PROBLEM TO WORK ON: Precisely the lines from the one with "Expand the conference" through the end of the data, both included, must make up the response, each restated word for word.

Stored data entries
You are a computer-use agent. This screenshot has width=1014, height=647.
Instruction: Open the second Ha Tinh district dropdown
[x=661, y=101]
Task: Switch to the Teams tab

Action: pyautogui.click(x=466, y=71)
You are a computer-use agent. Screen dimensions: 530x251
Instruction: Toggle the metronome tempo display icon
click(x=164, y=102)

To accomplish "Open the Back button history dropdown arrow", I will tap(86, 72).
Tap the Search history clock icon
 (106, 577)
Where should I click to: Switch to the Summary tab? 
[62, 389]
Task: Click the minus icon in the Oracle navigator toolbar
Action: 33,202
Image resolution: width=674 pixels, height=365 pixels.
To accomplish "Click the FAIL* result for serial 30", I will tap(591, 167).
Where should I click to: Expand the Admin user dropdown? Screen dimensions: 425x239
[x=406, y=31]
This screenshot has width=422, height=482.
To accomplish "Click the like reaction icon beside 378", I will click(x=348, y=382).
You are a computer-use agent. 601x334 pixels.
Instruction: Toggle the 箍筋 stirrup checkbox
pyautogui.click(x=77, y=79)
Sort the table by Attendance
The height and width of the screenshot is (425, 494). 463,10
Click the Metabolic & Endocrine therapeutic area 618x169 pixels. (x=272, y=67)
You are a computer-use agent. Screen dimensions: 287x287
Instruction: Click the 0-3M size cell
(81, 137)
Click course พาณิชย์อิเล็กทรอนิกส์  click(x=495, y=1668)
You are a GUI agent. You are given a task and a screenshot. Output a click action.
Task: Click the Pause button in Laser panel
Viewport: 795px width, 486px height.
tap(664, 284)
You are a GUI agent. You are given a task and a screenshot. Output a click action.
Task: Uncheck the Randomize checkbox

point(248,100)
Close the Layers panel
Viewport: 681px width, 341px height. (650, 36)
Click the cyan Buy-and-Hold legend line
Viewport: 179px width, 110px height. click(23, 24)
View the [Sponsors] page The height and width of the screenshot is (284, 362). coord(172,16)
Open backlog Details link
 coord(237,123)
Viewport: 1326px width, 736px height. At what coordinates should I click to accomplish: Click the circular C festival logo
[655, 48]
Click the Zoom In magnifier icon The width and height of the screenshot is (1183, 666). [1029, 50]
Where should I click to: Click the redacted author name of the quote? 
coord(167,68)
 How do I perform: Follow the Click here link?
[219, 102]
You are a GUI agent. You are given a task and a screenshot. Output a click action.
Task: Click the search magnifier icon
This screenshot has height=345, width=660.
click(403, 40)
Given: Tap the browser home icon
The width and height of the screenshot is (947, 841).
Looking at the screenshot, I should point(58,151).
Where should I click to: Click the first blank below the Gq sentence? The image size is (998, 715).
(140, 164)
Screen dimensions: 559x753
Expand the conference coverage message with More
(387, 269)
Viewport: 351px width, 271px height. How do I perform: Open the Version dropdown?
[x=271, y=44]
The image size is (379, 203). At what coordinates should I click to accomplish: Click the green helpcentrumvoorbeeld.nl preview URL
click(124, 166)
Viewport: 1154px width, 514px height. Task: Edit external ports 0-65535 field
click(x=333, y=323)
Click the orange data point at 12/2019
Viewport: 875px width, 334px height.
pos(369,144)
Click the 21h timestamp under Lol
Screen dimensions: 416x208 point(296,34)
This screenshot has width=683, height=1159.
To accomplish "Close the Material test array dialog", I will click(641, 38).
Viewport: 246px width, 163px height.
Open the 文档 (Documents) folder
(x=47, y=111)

SOLUTION BELOW:
Expand the conference coverage message with More
(387, 269)
Viewport: 351px width, 271px height. How do I perform: Open the Version dropdown?
[x=271, y=44]
The image size is (379, 203). At what coordinates should I click to accomplish: Click the green helpcentrumvoorbeeld.nl preview URL
click(124, 166)
Viewport: 1154px width, 514px height. Task: Edit external ports 0-65535 field
click(x=333, y=323)
Click the orange data point at 12/2019
Viewport: 875px width, 334px height.
pos(369,144)
Click the 21h timestamp under Lol
Screen dimensions: 416x208 point(296,34)
This screenshot has width=683, height=1159.
To accomplish "Close the Material test array dialog", I will click(641, 38).
Viewport: 246px width, 163px height.
Open the 文档 (Documents) folder
(x=47, y=111)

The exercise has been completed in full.